I have been looking at how we can make binding addition and deletion idempotent for this exchange type. I see only one simple way: to keep track of what (destination, type, routing key) have been added and if they are known, make the function do nothing.

This has one limitation. Code that repeatedly binds the same exchange and queue with different routing keys/weights is no longer going to work:

# in pseudocode
bind(chx, q1, weight: 1)
bind(chx, q1, weight: 3)

will lead to a single binding with "weight = 1". I find this acceptable but there may be some code that's going to break as a result, or at least the routing distribution will be affected. Quite frankly, I don't think the weights idea is worth the complexity anyway, and this may be our first step towards getting rid of it entirely for 3.11 or 4.0.

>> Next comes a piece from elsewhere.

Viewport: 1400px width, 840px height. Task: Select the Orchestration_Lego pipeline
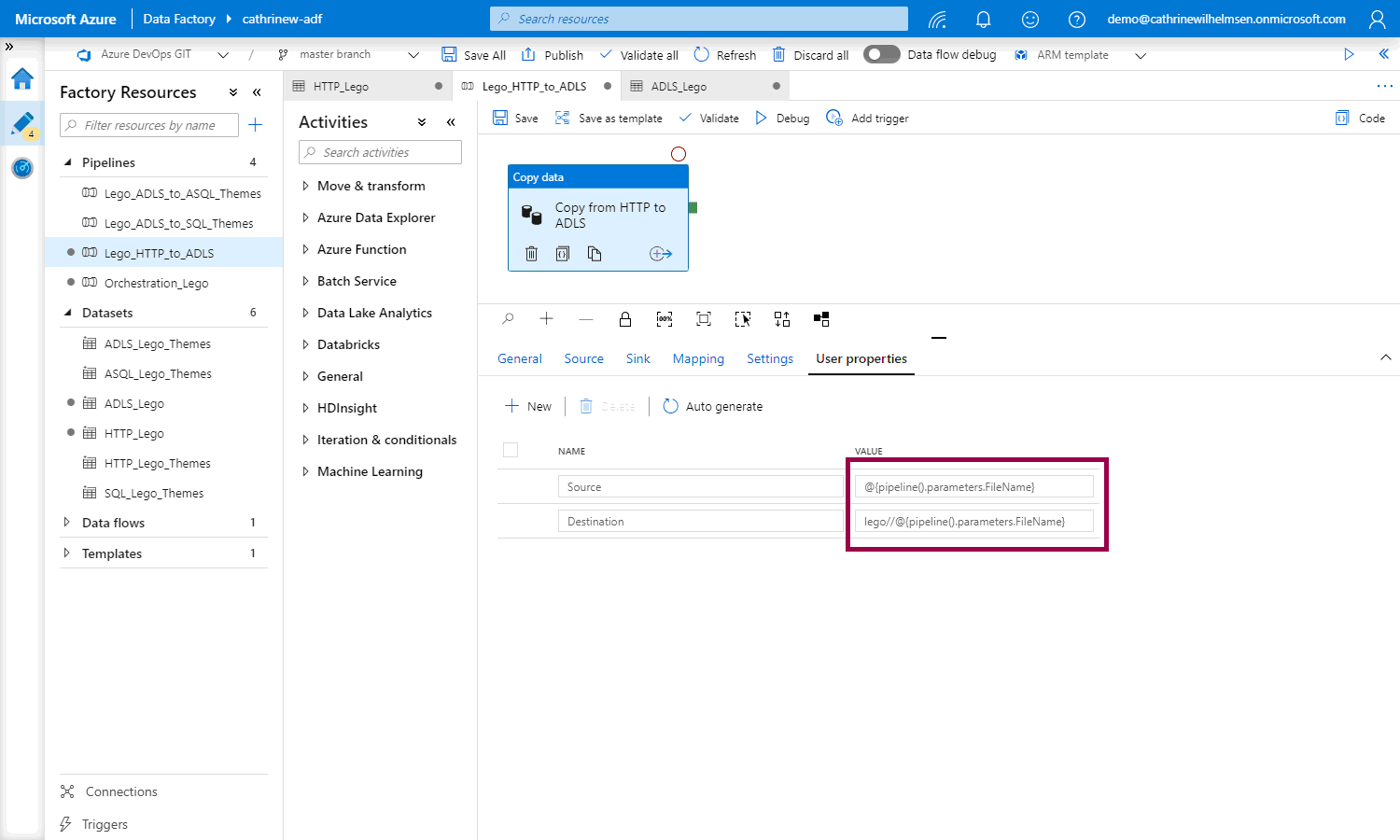[x=156, y=284]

Trying to make hash ring updates idempotent is going to be too complex for me to agree to.

[HoloRin]

If it is the case that the effect of weights is indeterminate in the face of node restarts, then adopting a first wins approach does not seem unreasonable to me.

[michaelklishin]

The hash ring state record changes would require a schema database migration, which seems like an overkill here. Will try to make the function idempotent using the bindings/routes tables instead which are very stable.

[michaelklishin]

First attempt at relying on binding data to make hash ring state management idempotent failed. Because RabbitMQ will create bindings anyway, it would only create confusion.

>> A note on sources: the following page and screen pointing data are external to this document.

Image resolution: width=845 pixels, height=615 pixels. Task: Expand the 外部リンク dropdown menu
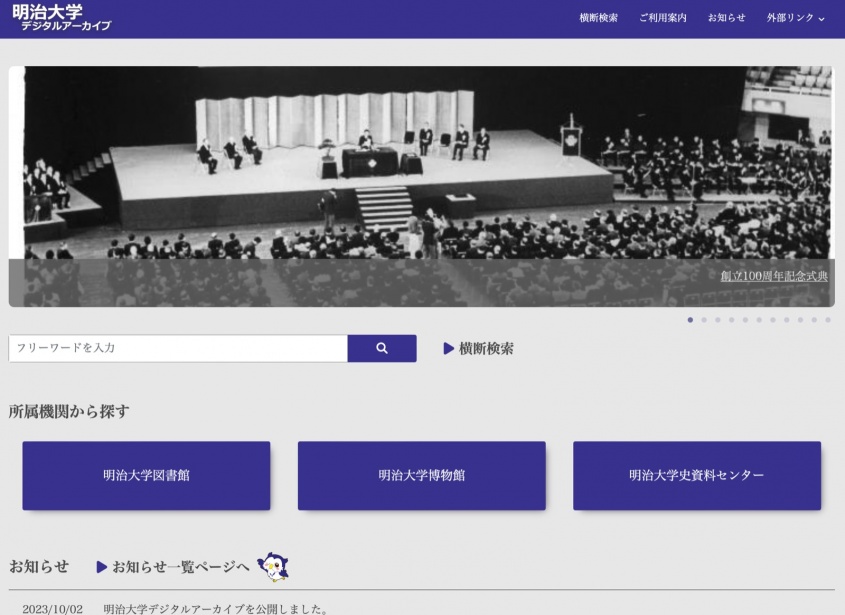tap(795, 18)
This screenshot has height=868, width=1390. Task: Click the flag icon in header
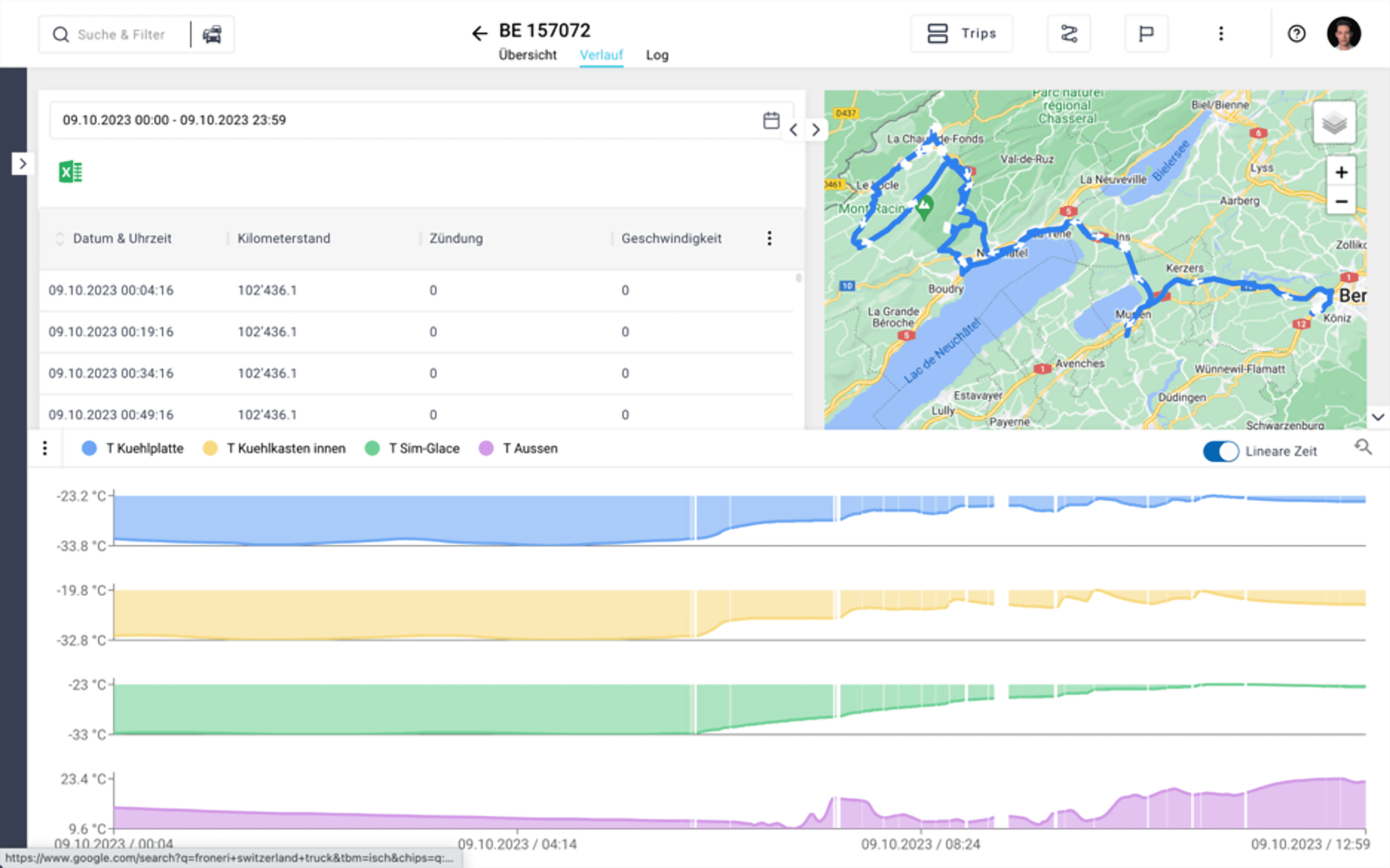click(1145, 33)
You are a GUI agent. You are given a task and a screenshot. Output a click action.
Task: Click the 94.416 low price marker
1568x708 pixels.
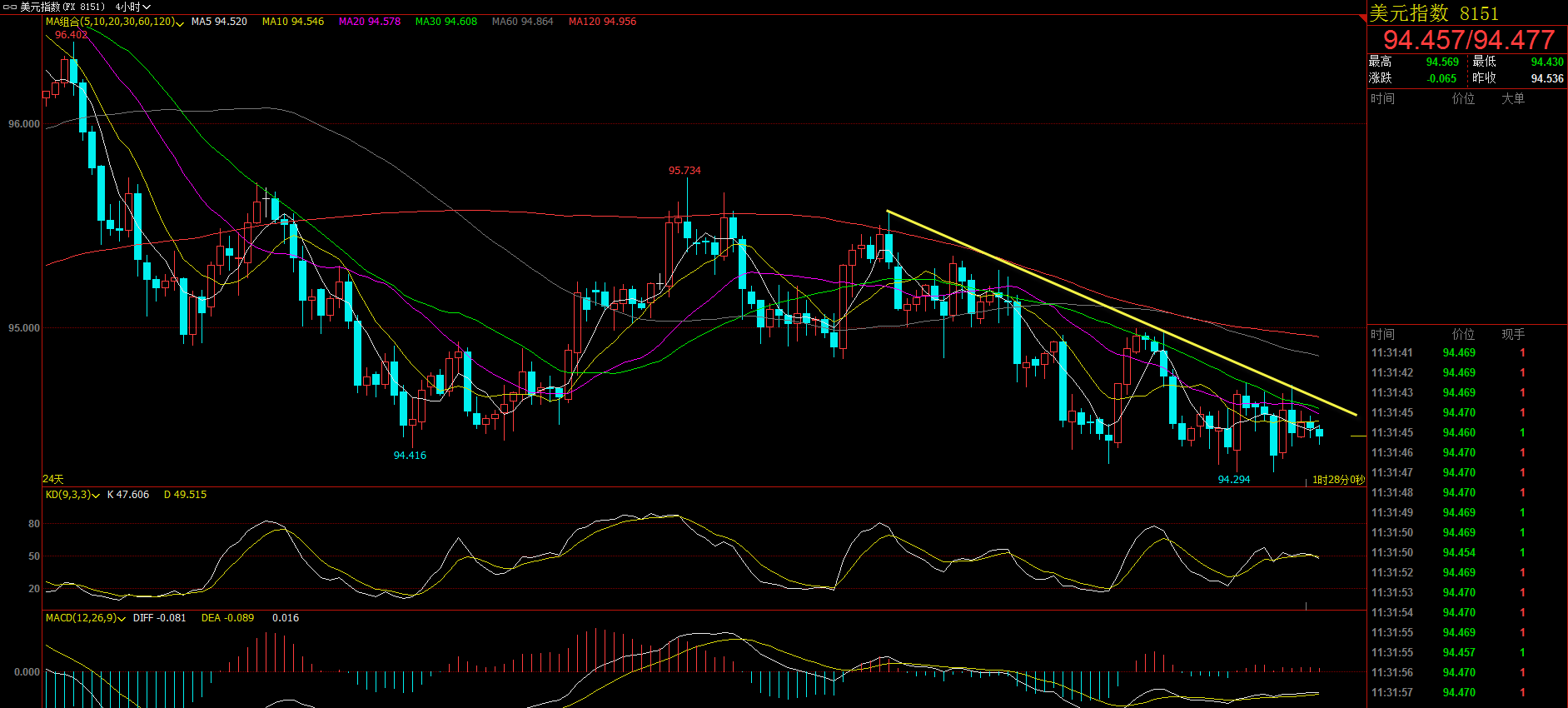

A longer term solution would be to make this the first plugin that adopts Khepri, our Raft-based next generation schema data store.

In the short term I'll look into using the state of the ring itself and/or the good old distributed locking module in Erlang.

[ansd]

Thanks @SteamUpdate for the excellent reproduction steps in https://github.com/rabbitmq/rabbitmq-server/issues/3386#issuecomment-1103929292.

https://github.com/rabbitmq/rabbitmq-server/pull/5121 makes adding bindings idempotent and will therefore fix this issue.

As @michaelklishin already mentioned this comes with a slight breaking change for applications that previously relied upon adding duplicate bindings (i.e. bindings with the same source exchange and same destination queue but possibly different routing key).